UCLA MARGO LEAVIN GRADUATE ART STUDIOS
A ramshackle old factory is reborn as a first-class LEED Gold art center.
A rugged work of art. Decades ago, an abandoned 1930s wallpaper factory sat vacant in Culver City, California. Inside, its musty concrete walls were crawling with ivy, its battered, vaulted ceilings letting in scraps of sunlight. The relic was purchased and patched up by the University of California, Los Angeles (UCLA). For better or worse, it became the new home of their graduate arts program.
Over the next 40 years, the old warehouse was used to create incredible works of art, and it slowly devolved into its own kind of ramshackle creation—a labyrinth of storage, outbuildings, mediums, and forgotten corners.
Nevertheless, UCLA’s choice in Culver City had been a prescient one.
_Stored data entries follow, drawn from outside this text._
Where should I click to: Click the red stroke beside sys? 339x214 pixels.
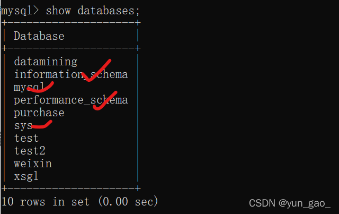click(41, 125)
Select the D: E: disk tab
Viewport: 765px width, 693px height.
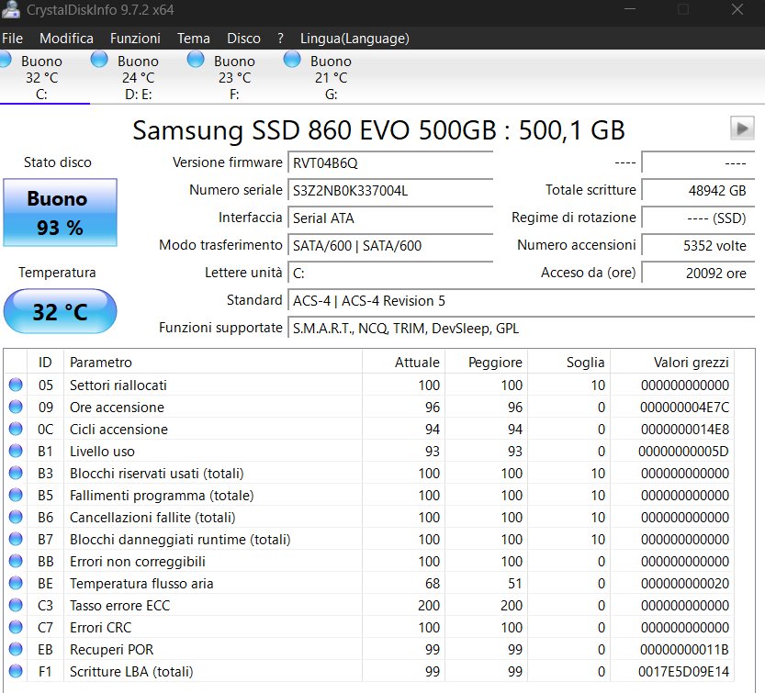click(138, 78)
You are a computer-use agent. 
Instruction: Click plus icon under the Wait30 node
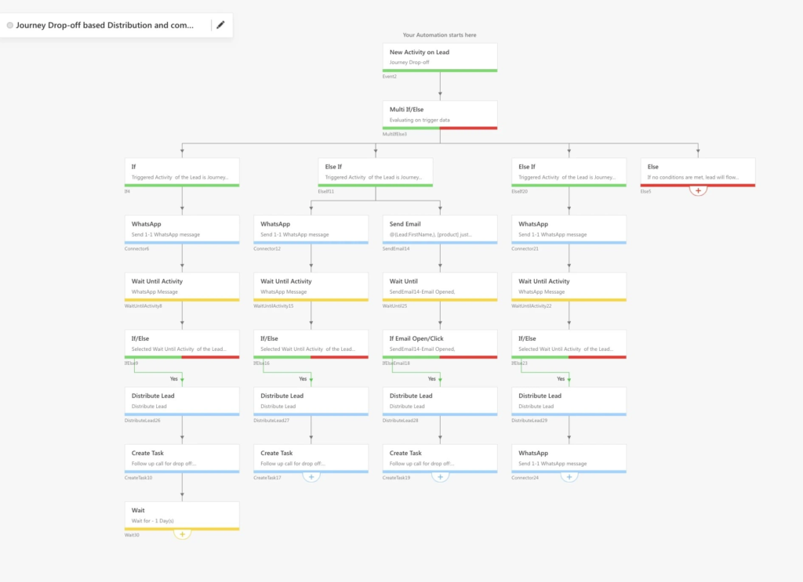click(x=182, y=533)
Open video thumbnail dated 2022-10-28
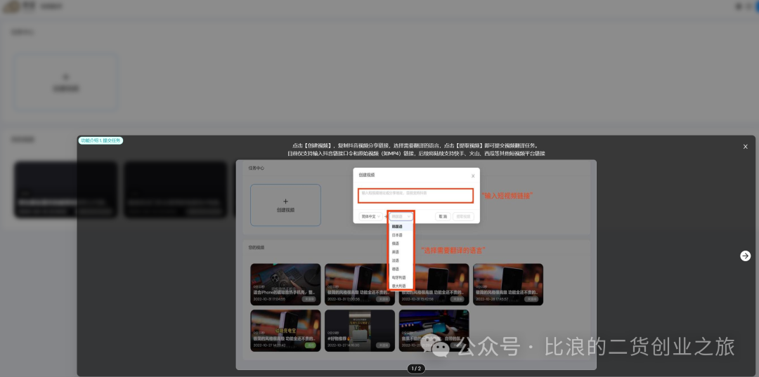This screenshot has width=759, height=377. click(507, 284)
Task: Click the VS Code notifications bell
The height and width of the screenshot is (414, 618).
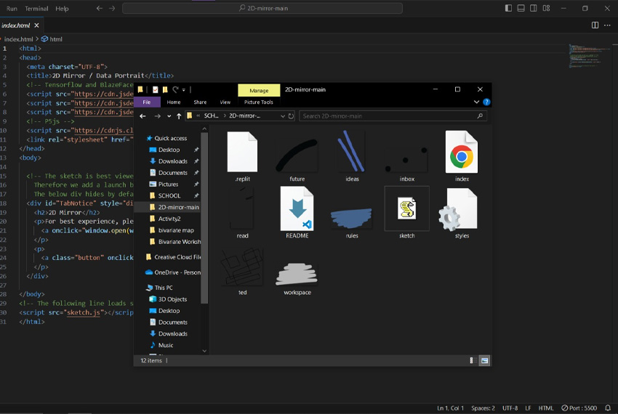Action: pyautogui.click(x=608, y=408)
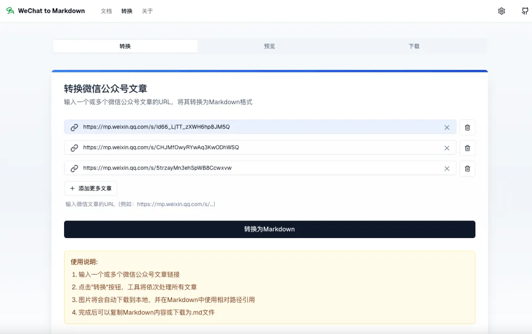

Over time, the industrial neighborhood experienced a cultural and economic rebirth. UCLA was joined by creative neighbors like Nike, Beats by Dre, Anonymous Content, and the Michelin two-star Vespertine—an architectural treasure in its own right.
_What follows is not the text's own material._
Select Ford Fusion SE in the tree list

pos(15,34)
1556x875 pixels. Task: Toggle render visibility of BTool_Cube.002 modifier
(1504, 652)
A remarkable gift. Fast forward to 2016. The UCLA graduate arts program had grown in prestige as second in the nation—but the warehouse had taken a beating with roof leaks, stuffy ventilation, and chaotic interiors. A timely donation from acclaimed art dealer Margo Leavin saved the day.
“I’m grateful that my career in the Los Angeles art world has afforded me the opportunity to support those at the very heart of this community: artists,” says Leavin.
At $20 million, hers was the largest arts gift from any alum in UC history. The promise of a sustainable new facility had finally begun.
Sustainable Reinvention. Sometimes the best way to “go green” is to reuse what you have, especially under a confined budget. That’s the goal that UCLA brought to the team of celebrated museum architect Johnston Marklee and West Coast builder Abbott Construction.
The school decided to maintain the heart of the warehouse by fortifying its roof and perimeter, then surround it with an L-shaped tilt-up addition to double its square footage. Under a CM-at-risk contract, Abbott worked closely with UCLA and the design team during preconstruction. For project executive and operations manager Larry Lantero, this early collaboration was critical for success.
“Everything about this project was reinvention,” says Lantero. “Johnston Marklee’s design was deeply creative, but it was up to Abbott to devise the means and methods to make it actually work. We were constantly collaborating and innovating together. It was a fantastic process.”
Concrete come to life. Like its own art medium on a massive scale, concrete was featured everywhere in the new facility. With over 4,000yds of concrete, almost every type of application was showcased: existing foundation retrofitting, grade beams, shotcrete walls, cast-in-place columns and shear walls, and the signature scalloped tilt-up panels.
At almost 10in thick, the tilt-up panels eliminated the need for waterproofing membranes and insulation—an artistic and sustainable solution. They also presented their own construction challenges. With power lines uncomfortably close, the Abbott team, led by senior project manager Giovanni Turi, coordinated a grid shutdown for three days. Beyond that, the site-cast walls had unusual cutouts and cantilevering, not to mention being entirely custom. No one had ever built them before.
To protect the delicate form liners from denting, Abbott created a system to hang the rebar elements without touching the liners. The team breathed a collective sigh of relief when the first concrete panel was unveiled flawlessly. A 260-ton crane carefully lifted and placed each panel. All in, this process took about two and a half days.
Light and air everywhere. Windowless cut-outs on the exterior passively cool much of the 26,800sf addition with fresh, outside air. Culver City’s ocean breezes sustainably ventilate the kilns, saws, lasers, and other heavy equipment in the art labs.
Above, a new domed roof system of glulam beams and polycarbonate panels diffuses daylight into the workspaces, while shading from heat. Elegantly tilted and curved, some of the beams stretch 60ft with an arc of 10ft. Akin to a massive 3D puzzle, this was one of the most intricate aspects of preconstruction.
“We received the roof concept without many details,” says Abbott’s project planner, Ron Williamson. To save time in the schedule and avoid lengthy review cycles, Williamson calculated the full detailing, working out the geometry to make the system constructible. On-site, the pieces came together beautifully.
Painting a legacy. Once complete, the project achieved LEED Gold, as well as numerous awards. Even better, UCLA has since ascended as the number one graduate arts program in the nation.
Today this facility presents a fresh canvas of opportunity: an open-air courtyard, a hive of collaborative studio spaces, a sprawling wraparound lab for every art medium, and a sophisticated gallery to showcase it. And at the heart of it all, you’ll still find the 1930s wallpaper factory—not abandoned, but rather reinvented as a space of light, air, and boundless creativity.